Economists believe that growth is the primary indicator of development, as both go


hand in hand, and has put forth their resources in trying to achieve such. Technology
has been a primary instrument in enabling them to pursue said goal, utilizing
resources, machineries, and labor. What is missing in this equation is that growth
presents an illusory notion of sustainability-the world's resources can only provide so
much, it cannot be expected to stretch out for everybody's consumption over a long
period of time. Moreover, growth is not infinite-there is no preordained ceiling once
the ball starts rolling. If the MDG convention's intent was to get everyone in the
growth ship, that ship will surely sink before leaving the port. The same analogy
applies to the capacity of nature to accommodate us, which Joseph Hickel
contemplated on, suggesting that developed countries should not push forth more
growth but instead adopt "de-development" policies or else, everybody loses. The
rapid pace of technological growth allows no room for nature to recuperate, resulting
in exploitation and irreversible damages to nature. Right now, we are experiencing
repercussions of said exploits in the hands of man-made climate change, which
would snowball and affect majority of flora and fauna, driving half of the latter extinct
in less than a hundred year from now. If this continues in its currently alarming rate,
we might bring about our own extinction.

•SUMMARY
Human flourishing is defined as being "good spirited" in the classical Aristotelian
notion.
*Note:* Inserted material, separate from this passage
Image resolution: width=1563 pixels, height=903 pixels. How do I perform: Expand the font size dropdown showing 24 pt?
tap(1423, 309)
Humans generally have a notion on what it means to flourish; albeit in the
advent of science and technology, they chose to hinge their ends alongside the
latter's results. While it is true that science equips its knowers some details about the
world, its main claim to objectivity and systematic methodology is at the very least
flawed. However, that does not stop institutions to favor those who excel in said
discipline. Finally, the economic perception of enrichment, otherwise known as
growth, is heavily fueled by technology and should be impeded. We have to rethink
of our perception of a good life apart from one presented in this regard.